Today, he logs in to the PUNCH portal with his web browser, and at this point selects that he wants to work in the context of experiment A and create new calibrations. The portal receives an authorization token with these permissions / group and role memberships. Scientist X then selects he wants to use the JupyterHub service on Compute4PUNCH and read and write data from experiment A. The authorizations are forwarded to the MyToken service and can be used within the compute job launched by the JupyterHub. Inside the Hub, he kicks off the calibration workflow, which starts off further 10 000 jobs on the Compute4PUNCH infrastructure taking input from Storage4PUNCH. Some input datasets are placed on several storage endpoints maintained by Experiment A, but they accept authorization tokens from the common PUNCH AAI system if the tokens contain the necessary authorization information. All 10 000 jobs which start simultaneously have the necessary authorization information and can access the data.
The workflow, behind the scenes, limits the privileges of the tokens such that each single job can only access the input files it needs and write the outputs it should produce.

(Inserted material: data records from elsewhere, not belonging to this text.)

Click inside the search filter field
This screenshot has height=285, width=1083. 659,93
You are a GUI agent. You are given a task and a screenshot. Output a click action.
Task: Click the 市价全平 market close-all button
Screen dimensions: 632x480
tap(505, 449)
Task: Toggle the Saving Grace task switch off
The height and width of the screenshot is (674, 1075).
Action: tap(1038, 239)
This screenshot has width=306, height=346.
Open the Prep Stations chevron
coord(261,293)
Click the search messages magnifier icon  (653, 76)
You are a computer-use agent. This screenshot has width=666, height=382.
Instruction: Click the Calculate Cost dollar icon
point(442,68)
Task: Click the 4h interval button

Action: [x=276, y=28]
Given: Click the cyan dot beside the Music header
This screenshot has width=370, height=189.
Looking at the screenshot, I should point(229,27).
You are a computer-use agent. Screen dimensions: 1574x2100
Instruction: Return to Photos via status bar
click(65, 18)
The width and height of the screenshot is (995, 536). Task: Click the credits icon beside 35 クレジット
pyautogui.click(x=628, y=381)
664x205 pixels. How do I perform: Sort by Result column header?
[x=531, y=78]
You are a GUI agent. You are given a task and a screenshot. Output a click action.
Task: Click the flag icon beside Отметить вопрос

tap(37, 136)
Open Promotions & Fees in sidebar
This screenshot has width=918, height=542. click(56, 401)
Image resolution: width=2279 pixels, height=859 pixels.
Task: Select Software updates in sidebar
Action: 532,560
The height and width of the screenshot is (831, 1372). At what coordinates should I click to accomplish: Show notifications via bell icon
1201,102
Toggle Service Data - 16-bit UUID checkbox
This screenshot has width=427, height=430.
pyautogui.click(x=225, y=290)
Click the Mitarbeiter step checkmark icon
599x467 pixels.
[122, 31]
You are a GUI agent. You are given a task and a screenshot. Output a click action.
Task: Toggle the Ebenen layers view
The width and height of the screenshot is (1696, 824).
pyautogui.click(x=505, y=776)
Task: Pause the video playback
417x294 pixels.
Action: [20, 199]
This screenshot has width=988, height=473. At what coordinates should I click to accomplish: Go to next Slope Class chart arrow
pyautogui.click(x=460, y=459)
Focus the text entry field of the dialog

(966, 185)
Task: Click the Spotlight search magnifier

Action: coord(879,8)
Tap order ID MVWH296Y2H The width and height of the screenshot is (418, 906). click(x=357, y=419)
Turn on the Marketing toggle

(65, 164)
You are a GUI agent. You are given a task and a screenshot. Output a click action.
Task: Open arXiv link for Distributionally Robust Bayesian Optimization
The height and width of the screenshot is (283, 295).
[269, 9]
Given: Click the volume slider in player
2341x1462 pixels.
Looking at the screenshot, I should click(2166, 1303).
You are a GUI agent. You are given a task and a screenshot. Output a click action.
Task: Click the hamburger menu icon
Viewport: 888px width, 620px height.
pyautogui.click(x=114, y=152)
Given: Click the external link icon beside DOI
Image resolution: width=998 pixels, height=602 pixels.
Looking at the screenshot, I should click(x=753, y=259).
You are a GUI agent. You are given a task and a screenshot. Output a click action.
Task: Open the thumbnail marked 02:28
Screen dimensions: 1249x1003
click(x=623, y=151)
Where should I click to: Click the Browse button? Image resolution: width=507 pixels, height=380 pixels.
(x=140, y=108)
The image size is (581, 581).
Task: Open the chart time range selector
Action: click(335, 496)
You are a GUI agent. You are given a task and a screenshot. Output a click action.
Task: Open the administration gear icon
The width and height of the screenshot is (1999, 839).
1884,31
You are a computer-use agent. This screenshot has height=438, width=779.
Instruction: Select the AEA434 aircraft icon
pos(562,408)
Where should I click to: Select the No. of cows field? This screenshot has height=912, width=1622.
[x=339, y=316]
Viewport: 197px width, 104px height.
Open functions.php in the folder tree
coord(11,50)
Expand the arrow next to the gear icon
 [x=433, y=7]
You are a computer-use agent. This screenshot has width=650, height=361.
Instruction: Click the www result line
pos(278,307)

No job can access data it should not, nor write out or even delete files which it should not access. Especially, the tokens do not grant permissions of Experiment B or the PUNCH intra groups.
Scientist from a HEP experiment wants to run an analysis job on non-public data
Mrs. scientist Y from a large HEP experiment using their own authentication and authorization system (token-based) wants to analyse her data on the PUNCH infrastructure. She logs in to the PUNCH portal, and additionally triggers a login from there to the HEP experiment's infrastructure. The token is included in the session and forwarded to services requiring access, such as Compute4PUNCH and Storage4PUNCH, so access works even though the data can only be accessed by members of the HEP collaboration.
Scientist wants to copy data into Storage4PUNCH
A scientist wants to make data available on Storage4PUNCH, his/her experiment can not provide its own storage endpoints, but the data is of a size fitting Storage4PUNCH. The experiment is still ongoing and producing data. He/she wants to set up an automated (but secure) way to upload newly produced files via the commandline, using a time-limited token. The providers of the Storage4PUNCH infrastructure offer their storages for these use cases, but must ensure that the write permissions of the used authorization tokens are limited to the logical path in the global namespace which belongs to the experiment. All storages trust the central AAI instance which provides policies when creating such authorization tokens taking the paths into account.